Happy Birthday, Mr. Kelly

Now with Add On!

One hundred years ago today, Walter C. Kelly was born. You probably know him from this:



Kelly was also a Disney animator and storyboard artist, working at the studio from 1936 to 1941. Kelly departed the studio around the time of the strike, went to work for Dell Comics, and found his way to immortality via a cartoon possum and a lively and literate mind. (The fact that W.C.K. drew real well didn't hurt either.)

Mr. Kelly died at the age of sixty, way before he should have gone, but he was never a man who enjoyed robust health. Still, we're grateful for the years that he shared his talent, and Pogo.
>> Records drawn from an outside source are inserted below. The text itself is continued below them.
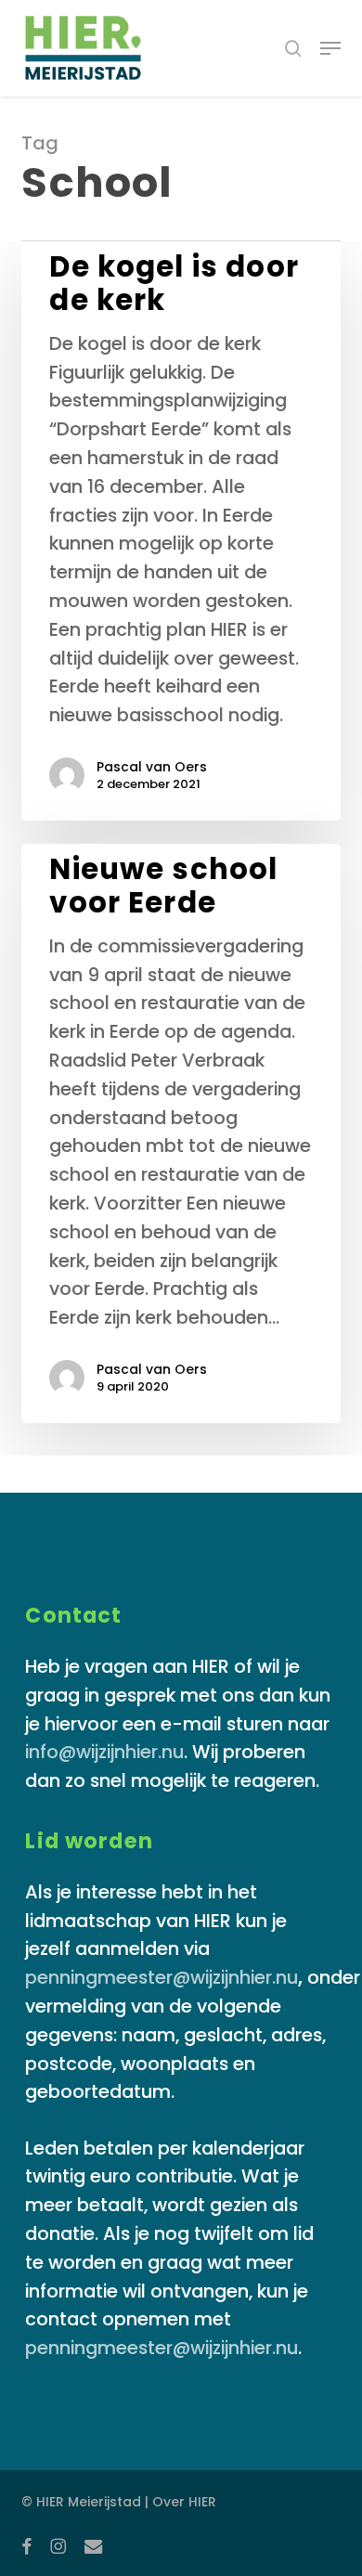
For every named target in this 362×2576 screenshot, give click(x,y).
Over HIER (184, 2501)
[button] (330, 48)
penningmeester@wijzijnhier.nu (161, 1977)
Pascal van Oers (152, 766)
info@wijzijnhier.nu (104, 1752)
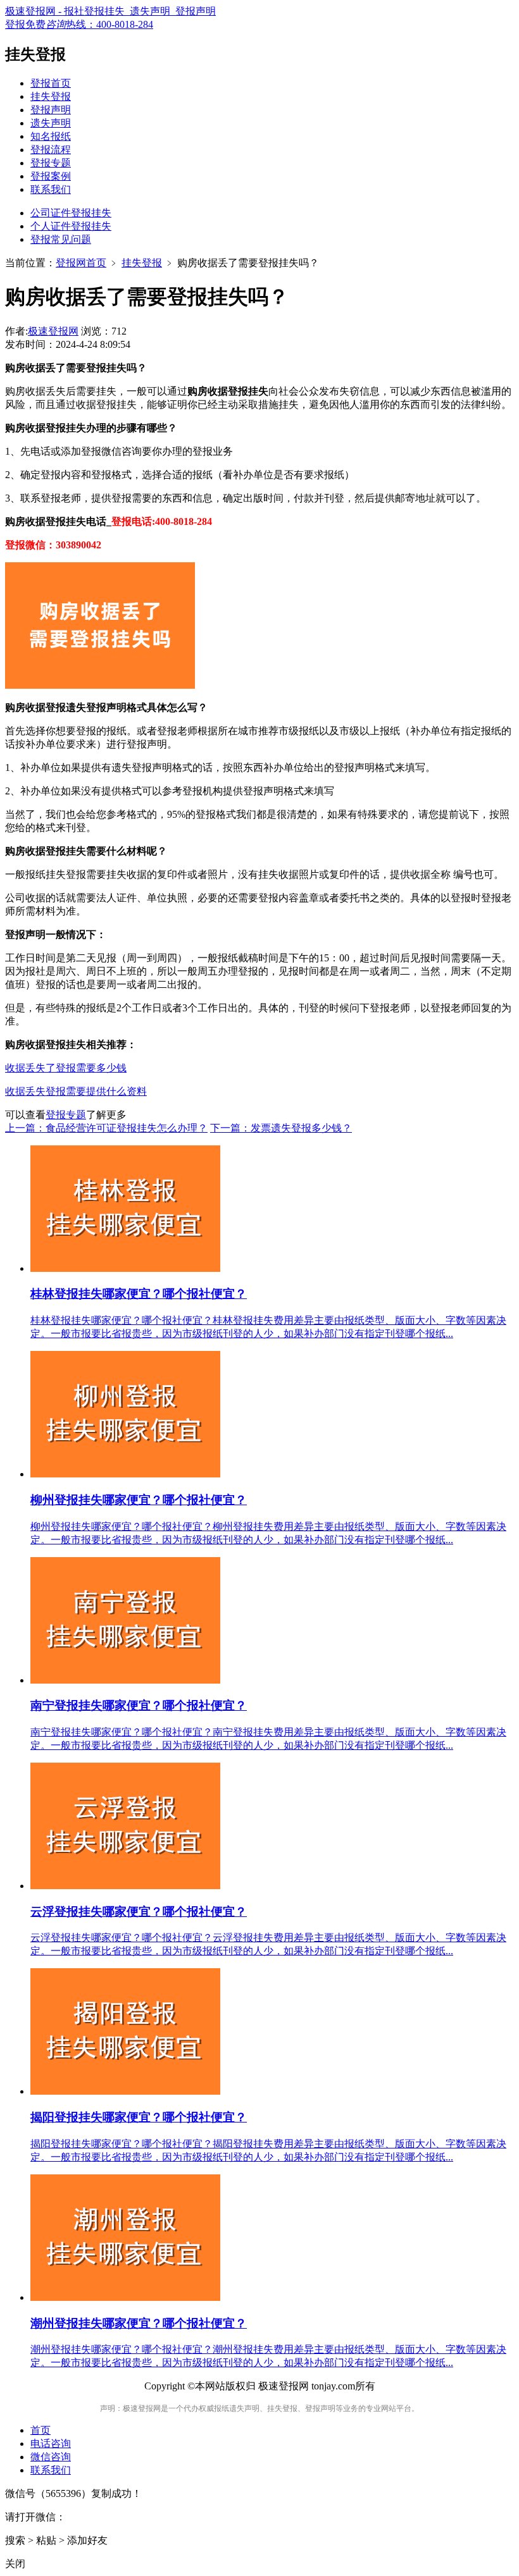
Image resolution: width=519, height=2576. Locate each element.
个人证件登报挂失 (70, 226)
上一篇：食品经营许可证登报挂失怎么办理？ (106, 1128)
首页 (40, 2430)
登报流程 (50, 149)
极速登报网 (53, 331)
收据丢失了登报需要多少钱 (66, 1068)
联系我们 (50, 189)
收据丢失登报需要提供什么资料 (76, 1091)
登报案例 (50, 176)
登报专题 (50, 162)
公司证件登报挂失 (70, 212)
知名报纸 (50, 136)
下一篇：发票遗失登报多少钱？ (281, 1128)
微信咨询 (50, 2456)
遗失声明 (50, 123)
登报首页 (50, 83)
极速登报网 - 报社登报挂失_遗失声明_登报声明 (110, 11)
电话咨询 (50, 2443)
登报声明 (50, 109)
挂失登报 (50, 96)
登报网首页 (81, 262)
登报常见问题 (60, 239)
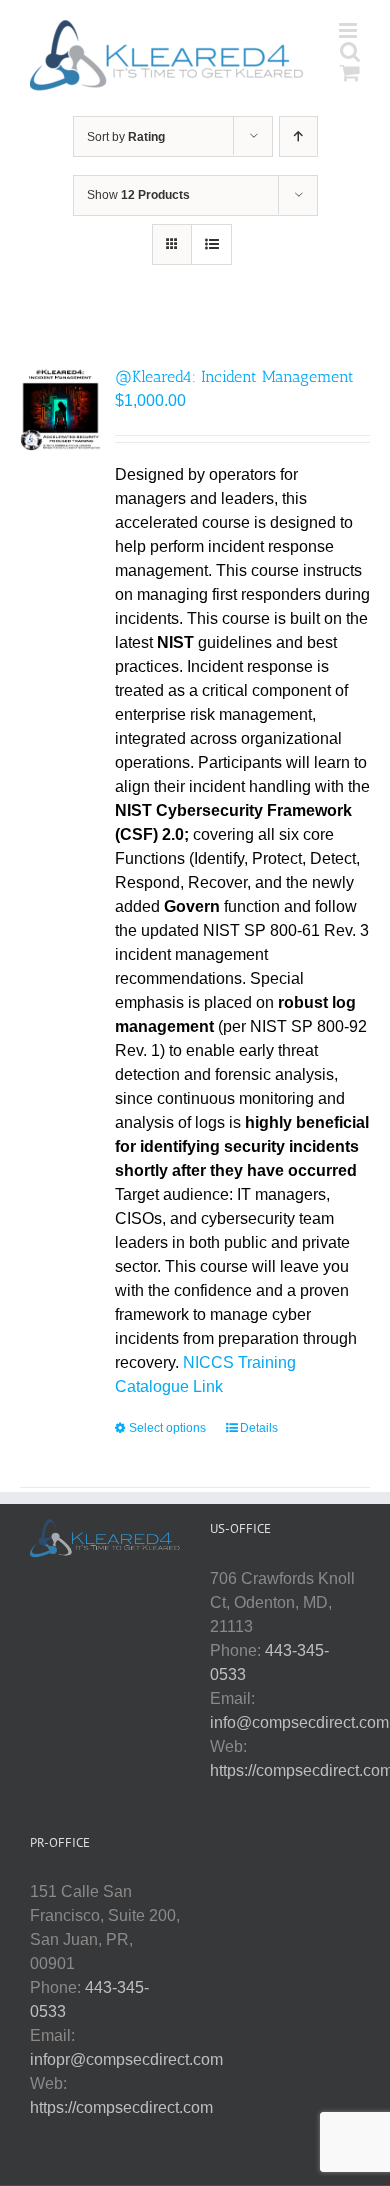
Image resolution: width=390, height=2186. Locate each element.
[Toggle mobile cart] (350, 72)
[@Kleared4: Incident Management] (60, 408)
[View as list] (211, 244)
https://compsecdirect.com (121, 2107)
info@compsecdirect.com (299, 1722)
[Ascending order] (298, 136)
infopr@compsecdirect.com (126, 2059)
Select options (167, 1428)
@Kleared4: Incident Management (234, 376)
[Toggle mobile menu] (349, 30)
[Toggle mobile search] (350, 51)
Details (259, 1428)
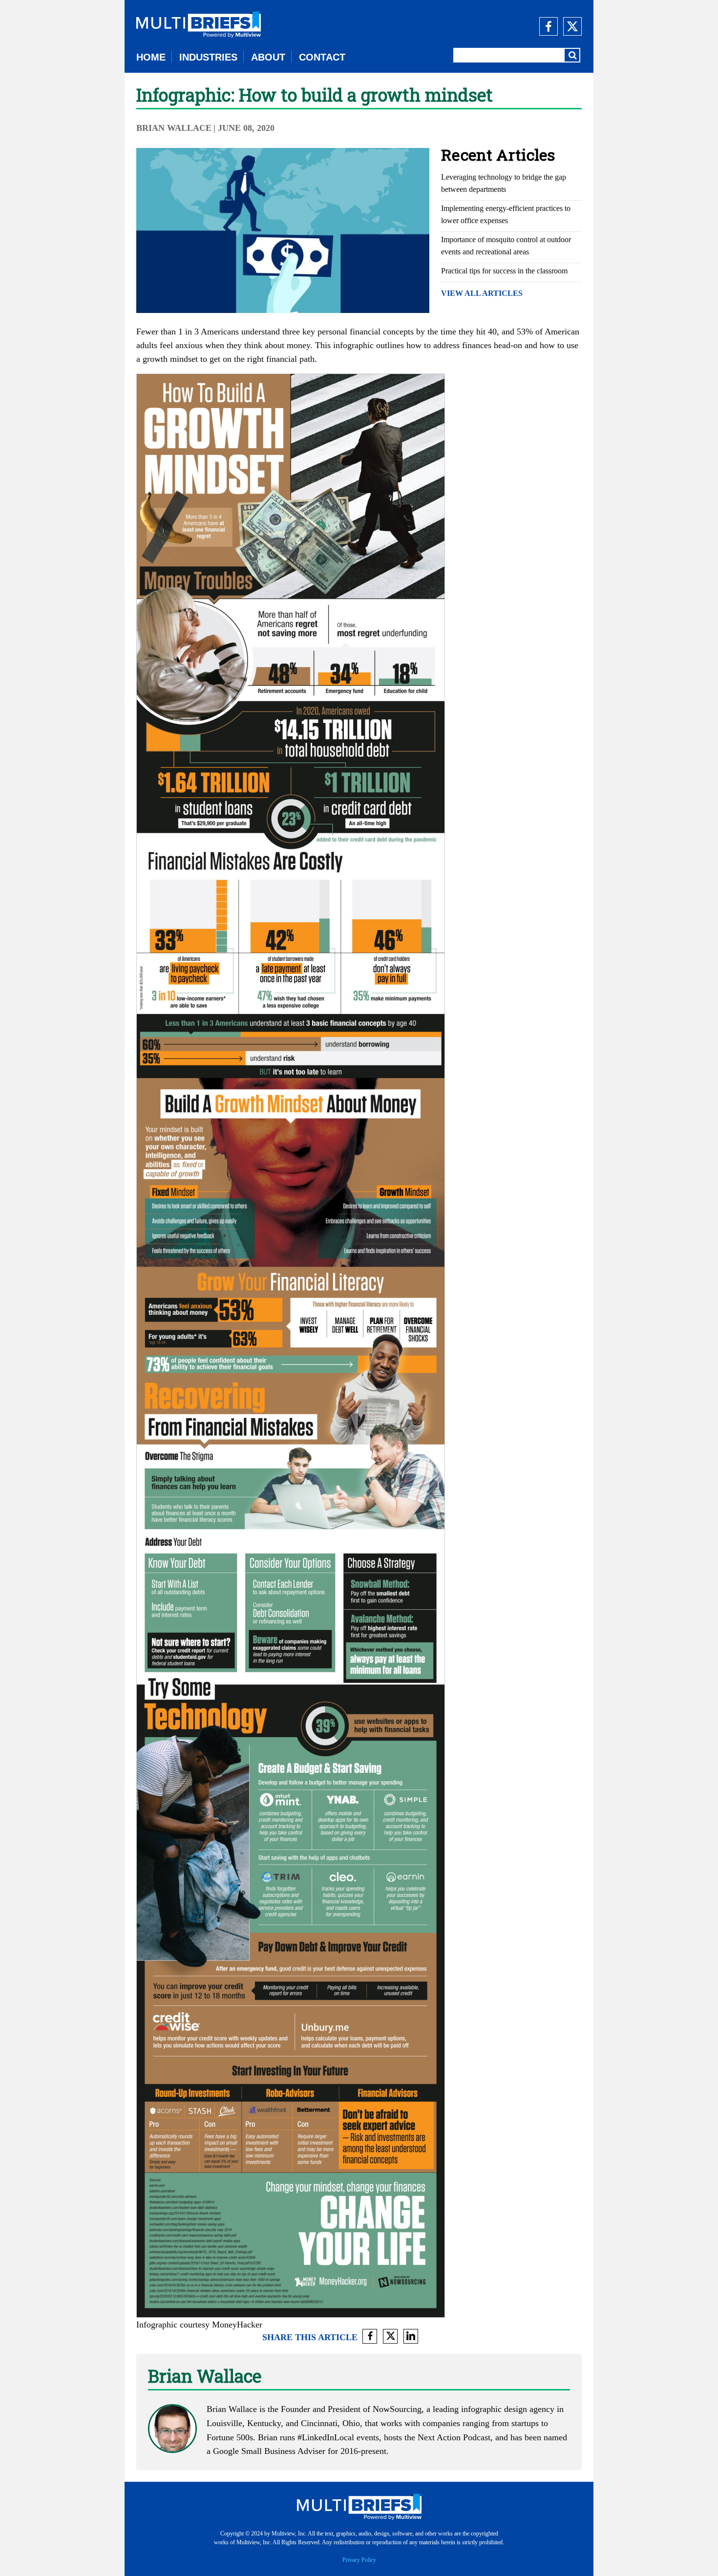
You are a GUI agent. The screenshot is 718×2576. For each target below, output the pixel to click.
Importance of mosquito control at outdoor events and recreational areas (506, 245)
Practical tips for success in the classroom (504, 271)
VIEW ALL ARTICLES (482, 293)
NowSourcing (397, 2409)
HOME (151, 57)
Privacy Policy (359, 2559)
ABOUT (268, 57)
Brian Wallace (173, 128)
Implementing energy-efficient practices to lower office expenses (505, 214)
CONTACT (322, 57)
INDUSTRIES (208, 57)
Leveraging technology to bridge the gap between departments (503, 183)
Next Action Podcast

TAG President Emeritus Tom Sito's observations about Mr. Kelly and the '41 strike:

Scanning the articles about the 100th Birthday of Walt Kelly, I notice some of the old revisionism still in play about his whereabouts during the Great Disney Strike of 1941. That he was "ambivalent about the Strike" and so he coincidentally left the studio for a "family leave".

Before Roy Disney ended it in 1991, this mythology was spread to give the idea that 1-That nothing was bad enough at the Disney Studio to necessitate the artists being so ungrateful to Walt as to strike, and 2- No one of any importance left because of it, which Walt put out as a press statement at the time.

I talked to the strike leaders like Littlejohn, Hilberman, Hurtz and Selby Kelly, who told me Walt Kelly indeed was pro-union and was involved. You can read about it in my book Drawing the Line. From today's vantage point, it's easy to dismiss the notion that Kelly might care about the conditions of his fellow artists. It's much easier to ascribe his actions to pure self-interest. But that was not the spirit of the age, nor the spirit of the strikers. Passions among the artists were building and anger rising for months before the summer of 1941, The debate occupied a lot of Ward Kimball's thinking then, and he was Kelly's close friend. It is absurd to believe Walt Kelly paid no attention of any of it, and that a man of his principles should pick the climax of this argument to suddenly cut and run "for family reasons".

If as some say, Kelly expressed misgivings about the strike years later, well so did Bill Tytla. A lot of people in middle age come to feel embarrassed about the passions of their youth. One thing that is undeniable is that Walt Kelly was a man of conviction, and not afraid to stick his neck out for what he believed.

So I say Happy 100th Birthday not just to Walt Kelly the great cartoonist, but to Walt Kelly the believer in the rights of artists!